■ DESCRIPTION OF THE TASK
Your answer must consist solely of the lines from the one containing "You are a GUI" through the last line of the records below, reproduced exactly, with all pictures omitted.

══ SUPPLIED ENTRIES ══

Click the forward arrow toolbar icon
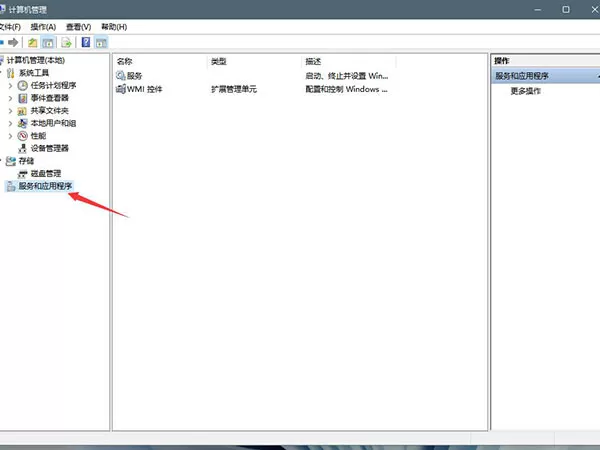 13,42
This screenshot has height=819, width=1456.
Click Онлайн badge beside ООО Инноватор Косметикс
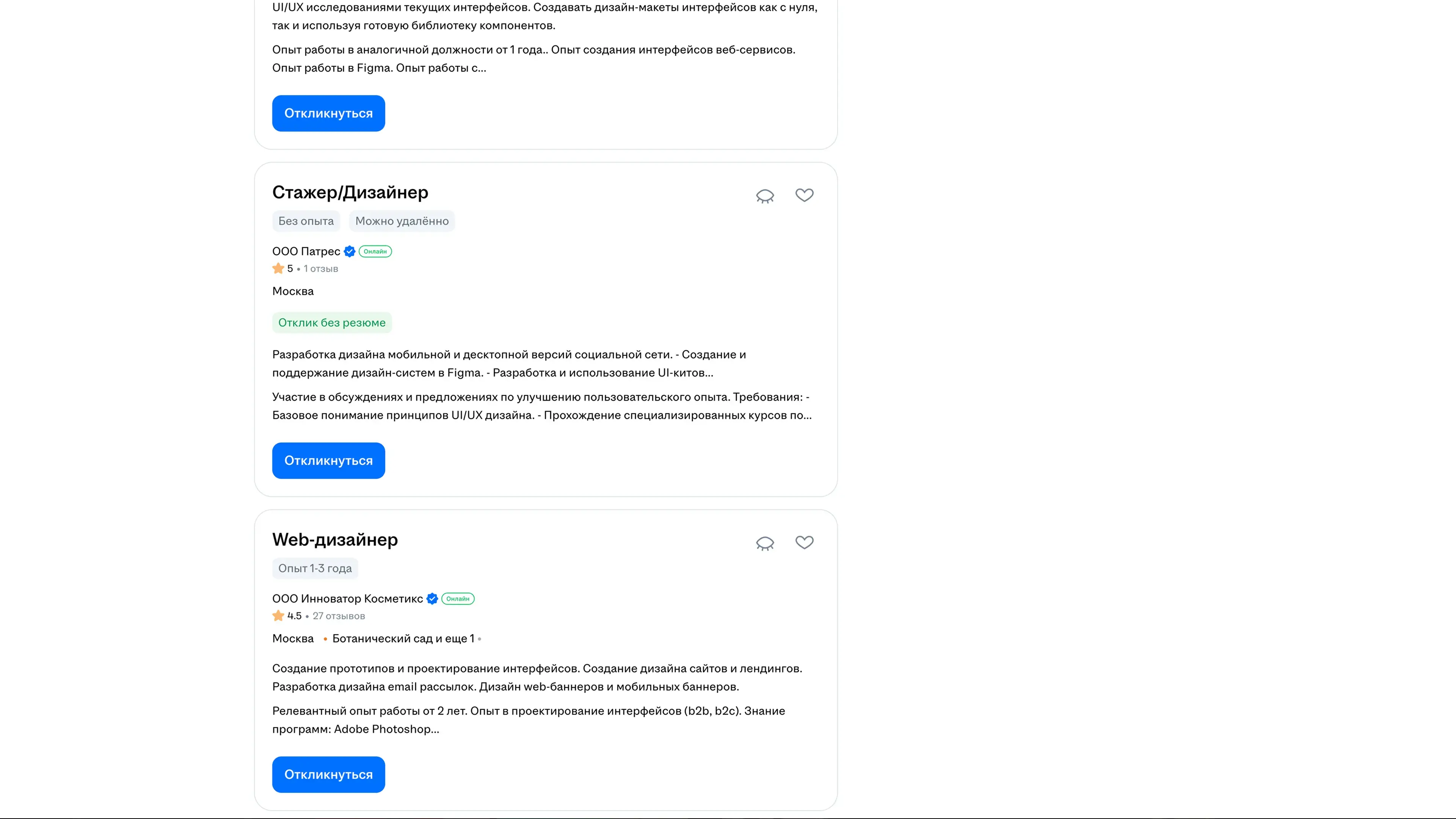(458, 599)
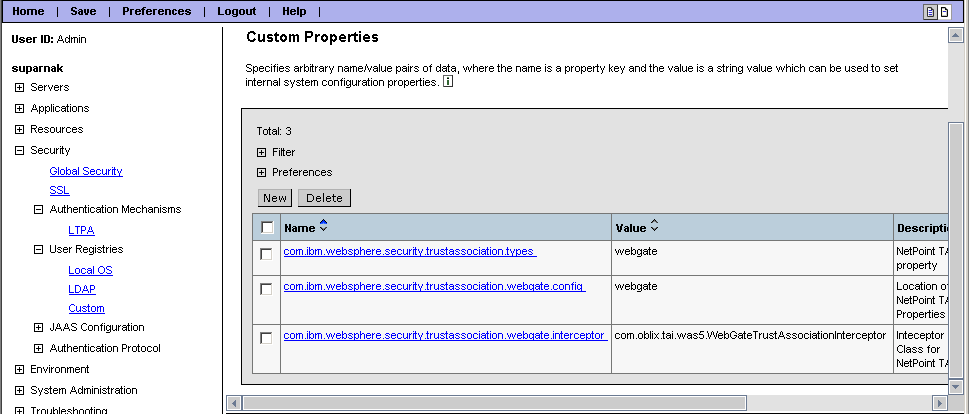Sort the table by Value column arrows

pos(654,227)
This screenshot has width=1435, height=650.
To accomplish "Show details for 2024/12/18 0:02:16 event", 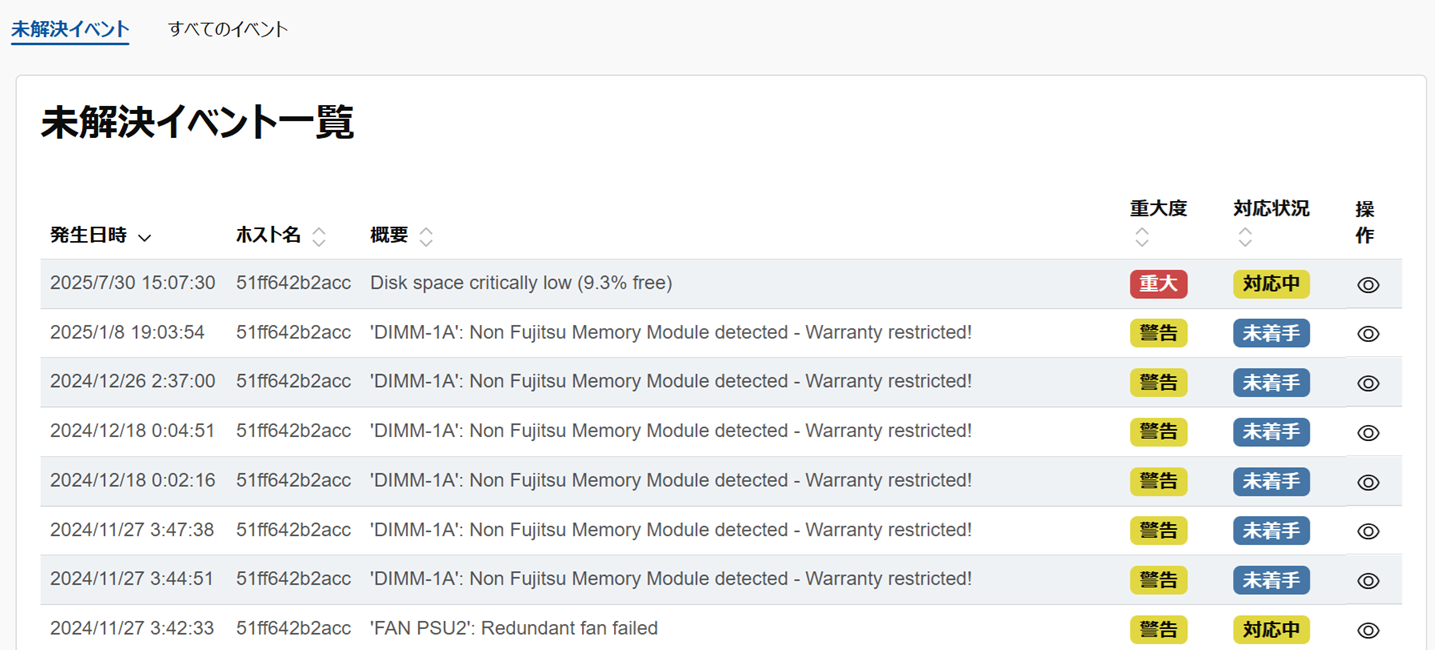I will [1368, 482].
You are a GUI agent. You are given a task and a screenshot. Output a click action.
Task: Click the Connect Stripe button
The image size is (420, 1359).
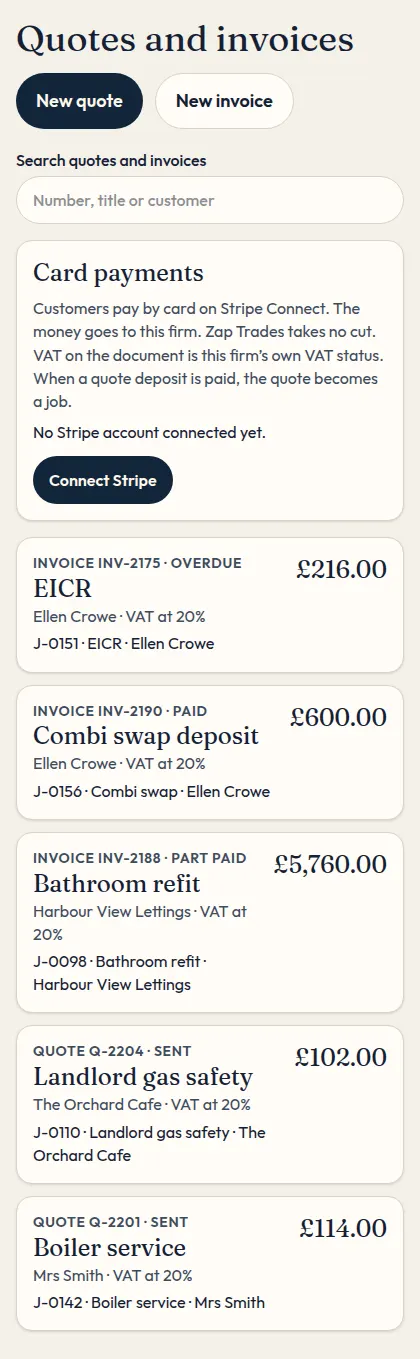coord(103,480)
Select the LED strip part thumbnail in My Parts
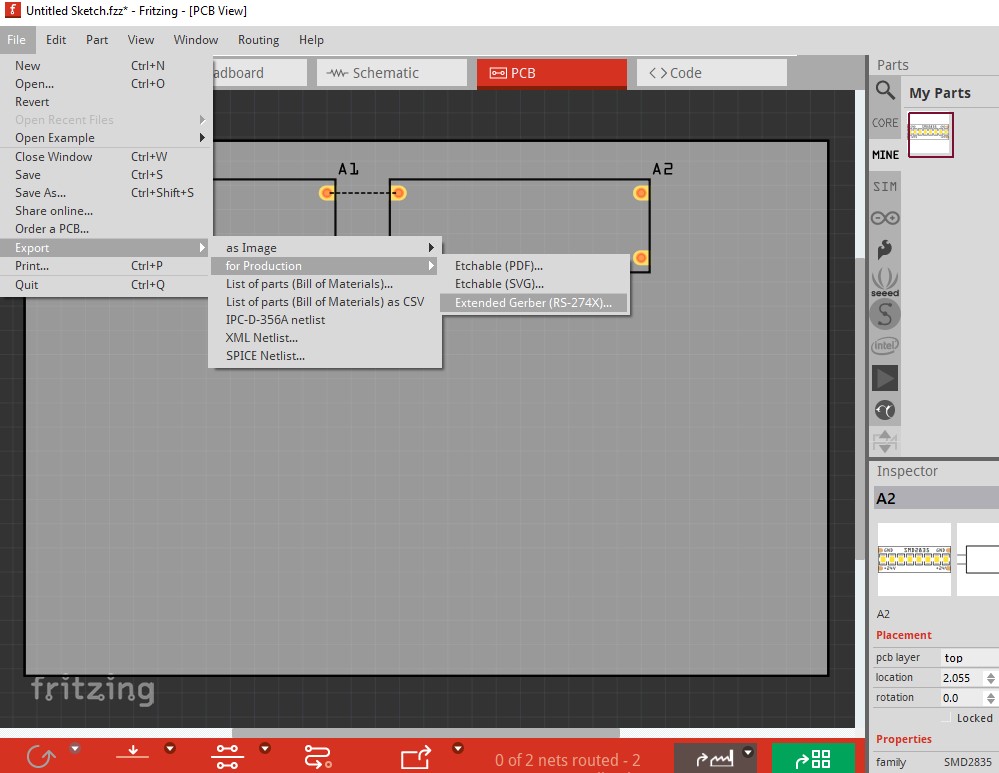 (930, 134)
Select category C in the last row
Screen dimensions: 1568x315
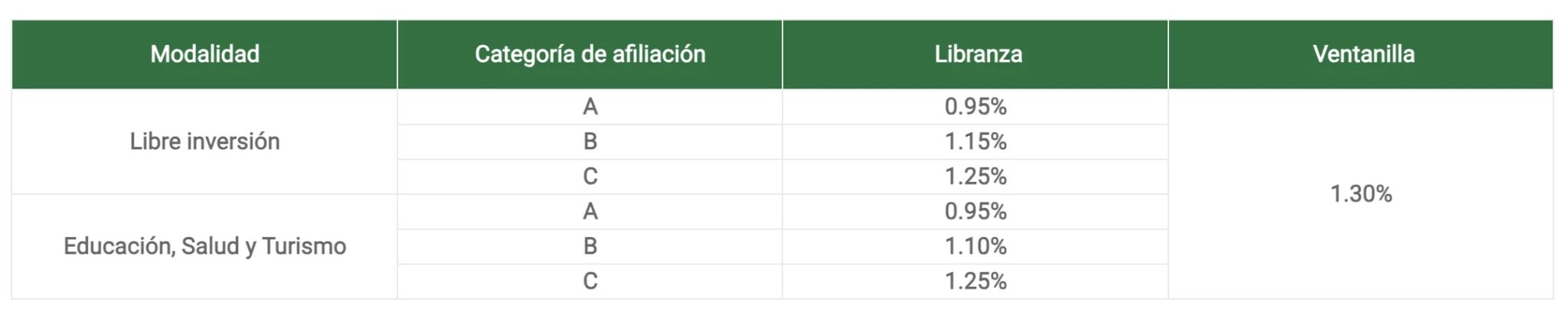[590, 281]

═══

■ SOLUTION
You are a GUI agent. You are given a task and a screenshot. Output a click action.
Task: Click the Connect Stripe button
The image size is (420, 1359).
coord(103,480)
Select the LED strip part thumbnail in My Parts
 (930, 134)
Select category C in the last row
Screen dimensions: 1568x315
[590, 281]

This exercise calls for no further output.